目的建立鼠疫耶尔森菌的蛋白质组学研究方法，获得鼠疫耶尔森菌的基本蛋白质组数据。方法以对人无致病能力的布氏田鼠疫源地菌株91001为研究对象，按照溶解性的不同分别收集菌体蛋白，以3种不同方法(Shotgun-LC-MS-MS，1D-LC-MS-MS和2D-MS)进行分析，将分析数据与基于91001菌株基因组全序列建立的蛋白质理论数据库进行比对，确定91001菌株本实验培养条件下所表达的蛋白组分。结果Shotgun-LC-MS-MS方法鉴定了971种蛋白，1D-LC-MS-MS鉴定了915种，而2D-MS方法则鉴定了233种蛋白质，三者合计为1193种蛋白质，占基因组预测CDS的28．7％(1193／4143)。结论不同的蛋白质组分析方法鉴定的蛋白质种类和数目都存在差异，为更全面地获得鼠疫耶尔森菌蛋白质组数据，有必要同时采取多种方法进行分析。

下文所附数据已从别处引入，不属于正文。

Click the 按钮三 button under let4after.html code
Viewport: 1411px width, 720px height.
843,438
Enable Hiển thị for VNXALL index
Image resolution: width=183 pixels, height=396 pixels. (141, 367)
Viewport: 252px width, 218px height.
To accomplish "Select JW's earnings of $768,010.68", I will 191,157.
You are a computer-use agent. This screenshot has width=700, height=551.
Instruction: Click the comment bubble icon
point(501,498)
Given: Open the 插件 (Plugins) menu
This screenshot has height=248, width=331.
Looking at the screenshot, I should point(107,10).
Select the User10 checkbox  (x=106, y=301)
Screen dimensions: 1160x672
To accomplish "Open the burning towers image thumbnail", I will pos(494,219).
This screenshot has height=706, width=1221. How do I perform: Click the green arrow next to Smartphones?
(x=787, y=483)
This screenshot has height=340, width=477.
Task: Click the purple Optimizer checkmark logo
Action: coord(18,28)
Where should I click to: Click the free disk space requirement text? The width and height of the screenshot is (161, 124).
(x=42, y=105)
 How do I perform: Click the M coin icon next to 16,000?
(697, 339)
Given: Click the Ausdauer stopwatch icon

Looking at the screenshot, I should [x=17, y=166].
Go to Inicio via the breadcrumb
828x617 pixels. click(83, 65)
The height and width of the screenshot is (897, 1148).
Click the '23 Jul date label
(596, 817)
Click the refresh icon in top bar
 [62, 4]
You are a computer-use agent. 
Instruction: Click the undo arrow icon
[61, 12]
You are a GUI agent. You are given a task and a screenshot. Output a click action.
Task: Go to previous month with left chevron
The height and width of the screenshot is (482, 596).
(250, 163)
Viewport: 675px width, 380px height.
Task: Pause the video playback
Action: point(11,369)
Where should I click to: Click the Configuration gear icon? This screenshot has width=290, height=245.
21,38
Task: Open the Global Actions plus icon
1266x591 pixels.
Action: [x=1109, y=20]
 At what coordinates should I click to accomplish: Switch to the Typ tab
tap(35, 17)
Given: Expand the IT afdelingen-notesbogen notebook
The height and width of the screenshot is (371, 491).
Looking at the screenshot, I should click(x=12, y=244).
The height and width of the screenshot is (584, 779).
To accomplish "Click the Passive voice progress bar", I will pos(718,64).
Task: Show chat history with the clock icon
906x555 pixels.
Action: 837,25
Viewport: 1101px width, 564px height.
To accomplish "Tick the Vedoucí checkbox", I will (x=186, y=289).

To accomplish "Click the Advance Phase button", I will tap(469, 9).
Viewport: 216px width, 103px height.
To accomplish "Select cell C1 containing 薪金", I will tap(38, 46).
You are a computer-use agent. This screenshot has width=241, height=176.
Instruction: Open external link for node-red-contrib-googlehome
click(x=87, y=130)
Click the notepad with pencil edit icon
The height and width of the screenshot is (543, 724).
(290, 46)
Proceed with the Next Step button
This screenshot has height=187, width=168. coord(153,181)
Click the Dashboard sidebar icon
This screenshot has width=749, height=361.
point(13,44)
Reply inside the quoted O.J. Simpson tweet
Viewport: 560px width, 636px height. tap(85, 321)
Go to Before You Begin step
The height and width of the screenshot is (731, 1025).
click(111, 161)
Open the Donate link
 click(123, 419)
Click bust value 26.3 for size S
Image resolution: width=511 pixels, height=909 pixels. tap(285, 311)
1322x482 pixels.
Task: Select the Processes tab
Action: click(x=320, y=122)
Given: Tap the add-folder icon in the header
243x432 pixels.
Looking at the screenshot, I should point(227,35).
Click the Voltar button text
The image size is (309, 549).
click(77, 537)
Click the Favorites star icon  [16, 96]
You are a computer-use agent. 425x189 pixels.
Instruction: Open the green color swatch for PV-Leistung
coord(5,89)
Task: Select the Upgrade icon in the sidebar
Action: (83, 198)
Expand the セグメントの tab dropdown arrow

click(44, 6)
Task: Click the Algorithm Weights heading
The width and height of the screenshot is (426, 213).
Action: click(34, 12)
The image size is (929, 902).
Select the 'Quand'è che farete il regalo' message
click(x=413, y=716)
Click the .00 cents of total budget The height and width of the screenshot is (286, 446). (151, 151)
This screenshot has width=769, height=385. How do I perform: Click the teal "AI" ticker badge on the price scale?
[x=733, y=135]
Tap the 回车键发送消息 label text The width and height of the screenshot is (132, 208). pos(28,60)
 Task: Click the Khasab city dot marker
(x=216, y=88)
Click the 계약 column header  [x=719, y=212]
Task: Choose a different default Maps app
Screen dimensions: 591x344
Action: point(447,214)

Preliminary proteomics analysis of Yersinia pestis strain 91001

Objective To establish reliable proteomics analysis models for Yersinia pestis and obtain the basic proteomics data of this pathogen. Methods The human-avirulent Y. pestis strain 91001 was cultured as an experimental strain, and the proteins of which were extracted and divided into three parts fractionally according to their solubility. Then three different methods (Shotgun-LC-MS-MS, 1D-LC-MS-MS and 2D-MS) were used to analyze the extracted proteins. The obtained data were compared with the theoretical protein database of strain 91001 so as to identify the expressed protein of Y.pestis strain 91001 in this study. Results 971 proteins were identified by shotgun-LC-MS-MS method, accounting for 23.4% of the predicted proteins of strain 91001 (971/4 143). 915 proteins were identified by 1D-LC-MS-MS method, accounting for 22.1% of the predicted proteins of strain 91001 (915/4 143). However, with 2D-MS only 5.62% of the predicted proteins (233/4 143) were identified. Altogether 1 193 proteins were identified when the results of the 3 methods added together, accounting for 28.7% of all the predicted CDS in 91001. Conclusion The kind and quantity of proteins identified by various proteomics methods differ from each other dramatically, therefore it is necessary to utilize multiple methods to get more reliable protein profiles of Y. pestis.